There are plenty of other things that can confuse your camera. Rather than waste your time trying to describe them all, I’ll just let you know how to fix the problem.
Exposure compensation is the setting that tells your camera to make things lighter or darker than what it thinks it should do. A positive amount of exposure compensation will make your camera increase the exposure (make everything brighter). And of course a negative setting will make everything darker.
This is one of those things where different cameras do it differently, so rather than make you read eight million boring words about every way of doing it for every conceivable type of camera (which I don’t even know), you’re going to have to look it up in the manual that came with your camera.
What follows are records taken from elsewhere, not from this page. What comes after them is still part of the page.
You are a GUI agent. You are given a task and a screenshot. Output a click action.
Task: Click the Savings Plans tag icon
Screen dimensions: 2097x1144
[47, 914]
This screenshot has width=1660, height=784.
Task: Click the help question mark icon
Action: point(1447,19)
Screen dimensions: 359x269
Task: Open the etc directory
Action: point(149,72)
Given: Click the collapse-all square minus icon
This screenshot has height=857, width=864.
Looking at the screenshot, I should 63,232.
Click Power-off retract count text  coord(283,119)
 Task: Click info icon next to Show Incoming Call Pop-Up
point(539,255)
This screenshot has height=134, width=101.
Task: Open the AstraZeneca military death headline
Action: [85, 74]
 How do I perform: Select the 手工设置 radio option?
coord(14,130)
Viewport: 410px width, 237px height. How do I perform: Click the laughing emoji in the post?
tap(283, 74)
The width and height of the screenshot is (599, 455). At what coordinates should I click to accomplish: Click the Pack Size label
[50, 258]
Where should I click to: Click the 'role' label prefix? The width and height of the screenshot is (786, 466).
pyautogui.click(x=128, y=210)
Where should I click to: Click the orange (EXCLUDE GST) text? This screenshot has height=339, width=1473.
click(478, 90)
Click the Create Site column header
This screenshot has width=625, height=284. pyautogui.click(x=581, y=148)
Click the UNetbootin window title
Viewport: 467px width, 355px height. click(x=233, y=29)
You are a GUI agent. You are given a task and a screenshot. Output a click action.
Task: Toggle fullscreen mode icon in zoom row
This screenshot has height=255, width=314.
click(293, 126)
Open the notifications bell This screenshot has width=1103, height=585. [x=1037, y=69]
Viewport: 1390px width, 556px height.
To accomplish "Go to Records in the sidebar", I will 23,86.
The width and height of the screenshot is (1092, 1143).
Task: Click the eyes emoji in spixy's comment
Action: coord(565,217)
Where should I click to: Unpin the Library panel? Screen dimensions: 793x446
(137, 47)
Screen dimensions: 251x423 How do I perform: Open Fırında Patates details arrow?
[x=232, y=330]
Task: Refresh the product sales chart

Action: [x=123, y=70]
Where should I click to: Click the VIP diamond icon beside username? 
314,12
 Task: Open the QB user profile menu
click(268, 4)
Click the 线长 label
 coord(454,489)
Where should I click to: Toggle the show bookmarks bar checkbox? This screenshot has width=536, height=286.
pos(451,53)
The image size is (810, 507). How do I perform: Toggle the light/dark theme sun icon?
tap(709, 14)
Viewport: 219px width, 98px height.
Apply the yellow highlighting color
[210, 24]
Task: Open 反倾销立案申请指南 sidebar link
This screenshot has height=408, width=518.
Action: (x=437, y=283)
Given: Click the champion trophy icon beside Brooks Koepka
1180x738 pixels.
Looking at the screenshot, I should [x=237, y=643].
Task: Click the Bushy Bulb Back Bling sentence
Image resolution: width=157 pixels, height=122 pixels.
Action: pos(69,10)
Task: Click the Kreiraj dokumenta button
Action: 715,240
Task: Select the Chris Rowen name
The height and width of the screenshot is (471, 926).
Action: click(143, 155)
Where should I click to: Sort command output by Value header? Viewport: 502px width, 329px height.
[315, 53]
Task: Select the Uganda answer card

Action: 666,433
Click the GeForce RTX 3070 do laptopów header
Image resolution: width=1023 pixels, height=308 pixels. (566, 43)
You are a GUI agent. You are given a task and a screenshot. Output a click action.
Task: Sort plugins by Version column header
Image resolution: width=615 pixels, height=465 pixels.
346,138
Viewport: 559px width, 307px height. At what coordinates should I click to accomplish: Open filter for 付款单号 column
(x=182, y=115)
Because exposure compensation is so important, then there’s a good chance it will be something pretty easy.
From now on, I’ll mention a few typical examples of when exposure compensation saves the day.
My most common use of exposure compensation is when I’m trying to avoid blown-out highlights. What I mean is, avoiding those ugly blobs of white highlights in a scene that are so awfully overexposed that they fail to capture any detail at all in them. This is likely to happen if the light in a scene is so strong that the camera can’t capture the full range of tones — from light to dark — in a single exposure. And I talk more about exactly that problem in my article on dynamic range.
If the blown-out highlights are bad, then using about minus 1 stop of exposure compensation will usually fix those highlights. Of course it will make the rest of the photo darker too, but there are ways of fixing that up using software.
In the first shot, a whole lof glare and sunlight bouncing off the water and shining right into lens confused the camera and made it underexpose everything. In the second photo I used +2 stops of exposure compensation to brighten everything back up.
This is bound to confuse your camera and make your foreground subjects underexposed. The picture of the Little Pied Cormorant above is an example. When I took that shot, the sun was reflecting off the water behind the bird and straight into the lens, so it was seriously crazy bright, which made the camera darken everything back down again. The result of that was that the water looked okay but the cormorant ended up almost black. In this case, plus 2 stops of exposure compensation brightened everything up, and allowed me to see the bird properly.
Once again, I could bore you with the theory, but the easiest way to learn is to just take a test shot and see how it turns out. If the test shot is too light, then experiment with some negative exposure compensation settings. And if it’s too dark, then try some positive settings (to make the photos turn out brighter). You’ll quickly get the hang of it and your preview image on the little screen on the back of your camera will let you know if your adjustments are making things better or worse. In other words, it will tell you if you made the right choice in going negative or positive in your exposure compensation.
Your histogram or your flashing highlight alert (described at the end of the article on histograms) will also let you know if your test shots have been incorrect.
So now you don’t have to be bothered if your camera is struggling with its exposure settings. It should handle things pretty well most of the time, but you don’t have to settle for second-best the rest of the time.